L’ex-Cognetas veut repartir sur de nouvelles bases
L’ex-Cognetas veut tourner la page. Après avoir rencontré de grosses difficultés sur quatre de ses participations, dont deux françaises (les sociétés SGD et CPI ont été récupérées par leurs créanciers en 2009 et 2010), la société d’investissement poursuit sa transformation avec l’adoption d’un nouveau nom: Motion Equity Partners.
«C’est le début d’une nouvelle histoire. Nous avons nettoyé le portefeuille qui est désormais constitué de sept actifs de qualité. Nous allons céder tranquillement ces participations, acquises entre 2005 et 2010, d’ici à 2015», explique à L’Agefi Patrick Eisenchteter, associé.
Côté acquisitions, «nous solliciterons nos investisseurs au cas par cas sur des opérations identifiées», relève le dirigeant. Ce dernier indique avoir le soutien de ses investisseurs, avec lesquels le groupe a déjà par le passé réalisé des co-investissements. Après un premier fonds levé en 2000 pour un milliard d’euros (dont les deux dernières participations ont été cédées l’été dernier), la société avait levé un deuxième véhicule en 2005, pour 1,3 milliard d’euros. Ce dernier fonds, pour lequel la période d’investissement s’est terminée en juin dernier, est investi à quelque 70%. «Le montant restant va nous permettre de travailler sur notre portefeuille existant, en réalisant par exemple des opérations de build-up», indique Patrick Eisenchteter.

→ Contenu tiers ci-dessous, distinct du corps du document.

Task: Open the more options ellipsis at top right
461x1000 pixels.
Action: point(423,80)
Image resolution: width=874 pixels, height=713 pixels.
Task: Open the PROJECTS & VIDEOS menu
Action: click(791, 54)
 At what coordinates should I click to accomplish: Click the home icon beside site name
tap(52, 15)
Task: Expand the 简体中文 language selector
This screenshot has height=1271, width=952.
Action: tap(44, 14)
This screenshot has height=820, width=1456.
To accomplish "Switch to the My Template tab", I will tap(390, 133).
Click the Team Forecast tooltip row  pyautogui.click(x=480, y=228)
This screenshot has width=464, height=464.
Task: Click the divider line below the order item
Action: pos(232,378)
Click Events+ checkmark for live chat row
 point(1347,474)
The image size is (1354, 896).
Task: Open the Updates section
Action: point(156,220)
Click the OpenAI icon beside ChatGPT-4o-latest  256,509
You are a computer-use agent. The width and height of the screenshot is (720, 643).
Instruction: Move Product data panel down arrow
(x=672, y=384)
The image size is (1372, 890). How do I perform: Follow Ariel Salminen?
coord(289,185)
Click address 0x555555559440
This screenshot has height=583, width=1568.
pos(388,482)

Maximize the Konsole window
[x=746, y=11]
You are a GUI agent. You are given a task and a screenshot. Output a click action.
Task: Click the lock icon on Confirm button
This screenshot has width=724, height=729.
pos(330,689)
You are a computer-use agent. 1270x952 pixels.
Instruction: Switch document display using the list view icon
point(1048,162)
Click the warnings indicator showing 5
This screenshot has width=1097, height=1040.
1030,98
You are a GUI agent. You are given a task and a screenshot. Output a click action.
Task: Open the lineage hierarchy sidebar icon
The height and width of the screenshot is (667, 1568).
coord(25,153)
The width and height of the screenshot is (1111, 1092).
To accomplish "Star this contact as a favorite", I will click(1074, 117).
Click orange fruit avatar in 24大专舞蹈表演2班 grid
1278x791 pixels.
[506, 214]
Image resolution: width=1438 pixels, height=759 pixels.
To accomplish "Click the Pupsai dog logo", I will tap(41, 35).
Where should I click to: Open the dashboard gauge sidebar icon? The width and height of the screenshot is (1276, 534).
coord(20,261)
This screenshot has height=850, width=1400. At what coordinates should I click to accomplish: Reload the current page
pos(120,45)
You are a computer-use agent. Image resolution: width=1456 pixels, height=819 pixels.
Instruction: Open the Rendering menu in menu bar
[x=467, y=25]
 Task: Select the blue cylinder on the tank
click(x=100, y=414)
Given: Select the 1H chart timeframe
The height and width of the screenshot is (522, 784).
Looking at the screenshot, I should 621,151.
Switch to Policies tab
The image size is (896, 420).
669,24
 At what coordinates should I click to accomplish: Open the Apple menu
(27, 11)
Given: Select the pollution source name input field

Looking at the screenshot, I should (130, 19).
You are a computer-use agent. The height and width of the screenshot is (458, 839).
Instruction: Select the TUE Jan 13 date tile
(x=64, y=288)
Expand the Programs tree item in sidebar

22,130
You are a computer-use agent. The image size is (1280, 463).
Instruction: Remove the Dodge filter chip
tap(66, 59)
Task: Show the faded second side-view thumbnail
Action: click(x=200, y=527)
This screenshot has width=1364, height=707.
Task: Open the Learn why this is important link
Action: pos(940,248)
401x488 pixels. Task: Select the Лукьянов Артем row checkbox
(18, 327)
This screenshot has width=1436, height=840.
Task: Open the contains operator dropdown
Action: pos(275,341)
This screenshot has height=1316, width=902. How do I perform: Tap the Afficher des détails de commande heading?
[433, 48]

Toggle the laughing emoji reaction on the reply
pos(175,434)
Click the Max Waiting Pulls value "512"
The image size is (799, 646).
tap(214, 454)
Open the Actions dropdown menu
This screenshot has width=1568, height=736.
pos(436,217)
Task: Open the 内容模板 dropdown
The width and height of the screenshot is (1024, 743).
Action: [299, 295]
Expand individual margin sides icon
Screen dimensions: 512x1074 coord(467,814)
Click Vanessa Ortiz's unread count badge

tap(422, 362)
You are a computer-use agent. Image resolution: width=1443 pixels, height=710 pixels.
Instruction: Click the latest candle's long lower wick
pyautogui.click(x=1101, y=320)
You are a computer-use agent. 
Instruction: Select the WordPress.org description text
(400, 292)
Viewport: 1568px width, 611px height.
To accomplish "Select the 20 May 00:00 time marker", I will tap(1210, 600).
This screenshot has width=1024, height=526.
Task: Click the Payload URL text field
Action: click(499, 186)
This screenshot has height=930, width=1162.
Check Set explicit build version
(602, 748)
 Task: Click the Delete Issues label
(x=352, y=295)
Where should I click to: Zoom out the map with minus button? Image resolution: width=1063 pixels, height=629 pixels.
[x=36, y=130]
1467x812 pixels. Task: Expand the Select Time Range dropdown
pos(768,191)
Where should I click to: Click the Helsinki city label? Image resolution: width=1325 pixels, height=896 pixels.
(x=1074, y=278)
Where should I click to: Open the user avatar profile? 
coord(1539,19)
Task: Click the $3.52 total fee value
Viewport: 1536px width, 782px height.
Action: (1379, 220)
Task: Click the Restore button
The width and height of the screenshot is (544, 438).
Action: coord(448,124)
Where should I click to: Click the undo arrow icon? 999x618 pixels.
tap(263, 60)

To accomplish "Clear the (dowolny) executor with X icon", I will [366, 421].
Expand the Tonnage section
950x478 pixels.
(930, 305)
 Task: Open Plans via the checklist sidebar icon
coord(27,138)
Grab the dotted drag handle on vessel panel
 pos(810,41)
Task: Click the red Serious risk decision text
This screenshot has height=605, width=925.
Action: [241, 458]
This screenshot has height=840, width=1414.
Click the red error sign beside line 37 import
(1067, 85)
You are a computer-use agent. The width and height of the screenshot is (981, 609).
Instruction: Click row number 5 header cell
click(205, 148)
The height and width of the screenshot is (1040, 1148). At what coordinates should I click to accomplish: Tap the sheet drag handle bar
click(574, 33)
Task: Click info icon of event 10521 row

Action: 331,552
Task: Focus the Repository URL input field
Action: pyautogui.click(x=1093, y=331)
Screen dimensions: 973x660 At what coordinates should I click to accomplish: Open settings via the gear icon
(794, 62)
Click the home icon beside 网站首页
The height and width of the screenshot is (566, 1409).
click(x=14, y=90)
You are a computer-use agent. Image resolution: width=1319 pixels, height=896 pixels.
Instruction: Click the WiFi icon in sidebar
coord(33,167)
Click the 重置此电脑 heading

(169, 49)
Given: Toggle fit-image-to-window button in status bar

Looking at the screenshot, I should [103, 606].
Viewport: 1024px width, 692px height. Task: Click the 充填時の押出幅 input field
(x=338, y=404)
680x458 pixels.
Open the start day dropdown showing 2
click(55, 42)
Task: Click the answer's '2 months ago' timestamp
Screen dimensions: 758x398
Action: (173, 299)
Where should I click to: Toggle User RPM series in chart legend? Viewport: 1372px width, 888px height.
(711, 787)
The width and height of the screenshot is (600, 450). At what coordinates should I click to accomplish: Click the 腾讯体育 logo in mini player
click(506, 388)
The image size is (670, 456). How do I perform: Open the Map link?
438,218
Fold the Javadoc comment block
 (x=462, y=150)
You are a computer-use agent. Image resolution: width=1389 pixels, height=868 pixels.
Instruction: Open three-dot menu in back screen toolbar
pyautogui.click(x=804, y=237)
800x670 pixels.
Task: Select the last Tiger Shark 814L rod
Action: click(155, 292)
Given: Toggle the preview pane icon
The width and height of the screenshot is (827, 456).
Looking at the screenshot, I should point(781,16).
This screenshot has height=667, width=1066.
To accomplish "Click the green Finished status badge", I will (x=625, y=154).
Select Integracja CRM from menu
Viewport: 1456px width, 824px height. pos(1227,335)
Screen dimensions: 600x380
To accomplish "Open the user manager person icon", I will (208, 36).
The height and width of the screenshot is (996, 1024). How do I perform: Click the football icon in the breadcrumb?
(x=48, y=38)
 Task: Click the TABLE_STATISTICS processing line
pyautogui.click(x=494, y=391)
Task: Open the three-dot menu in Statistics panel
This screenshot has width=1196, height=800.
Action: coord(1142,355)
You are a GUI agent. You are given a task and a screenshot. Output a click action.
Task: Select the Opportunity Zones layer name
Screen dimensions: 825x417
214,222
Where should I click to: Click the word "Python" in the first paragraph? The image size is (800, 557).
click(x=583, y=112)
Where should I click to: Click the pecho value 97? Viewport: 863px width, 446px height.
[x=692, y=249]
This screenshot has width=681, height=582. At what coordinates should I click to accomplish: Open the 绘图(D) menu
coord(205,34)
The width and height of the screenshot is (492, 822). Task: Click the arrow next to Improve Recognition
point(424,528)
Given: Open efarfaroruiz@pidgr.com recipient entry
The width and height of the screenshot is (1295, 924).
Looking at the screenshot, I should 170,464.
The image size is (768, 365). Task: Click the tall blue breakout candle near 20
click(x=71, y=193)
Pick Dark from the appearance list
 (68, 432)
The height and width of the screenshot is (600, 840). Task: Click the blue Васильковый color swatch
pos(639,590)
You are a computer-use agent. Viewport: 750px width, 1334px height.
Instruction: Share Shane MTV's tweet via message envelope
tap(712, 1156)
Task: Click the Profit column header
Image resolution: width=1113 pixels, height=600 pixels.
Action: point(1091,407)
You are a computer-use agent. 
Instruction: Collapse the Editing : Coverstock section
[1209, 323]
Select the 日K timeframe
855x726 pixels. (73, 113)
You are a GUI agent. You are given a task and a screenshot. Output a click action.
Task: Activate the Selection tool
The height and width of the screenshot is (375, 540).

«Nous regardons actuellement des dossiers, poursuit le dirigeant. Les valorisations que nous ciblons sont comprises entre 40 et 250 millions d’euros, contre 50 à 500 millions d’euros auparavant. Nous privilégions les opérations sur lesquelles nous sommes les seuls investisseurs, afin de faciliter les prises de décision et de permettre une plus grande réactivité.» Les opérations SGD et CPI avaient été réalisés à 50/50 avec un autre investisseur, respectivement Sagard et CVC Capital Partners.
Motion Equity Partners s’est par ailleurs recentré sur la France et l’Italie, avec des bureaux à Paris et Milan, les bureaux de Francfort et Londres ayant été fermés en septembre et décembre 2011. L’équipe, qui comptait une quarantaine de collaborateurs, dont quinze associés, se révèle désormais nettement resserrée. Elle est composée de douze collaborateurs, parmi lesquels trois associés (dont deux à Paris).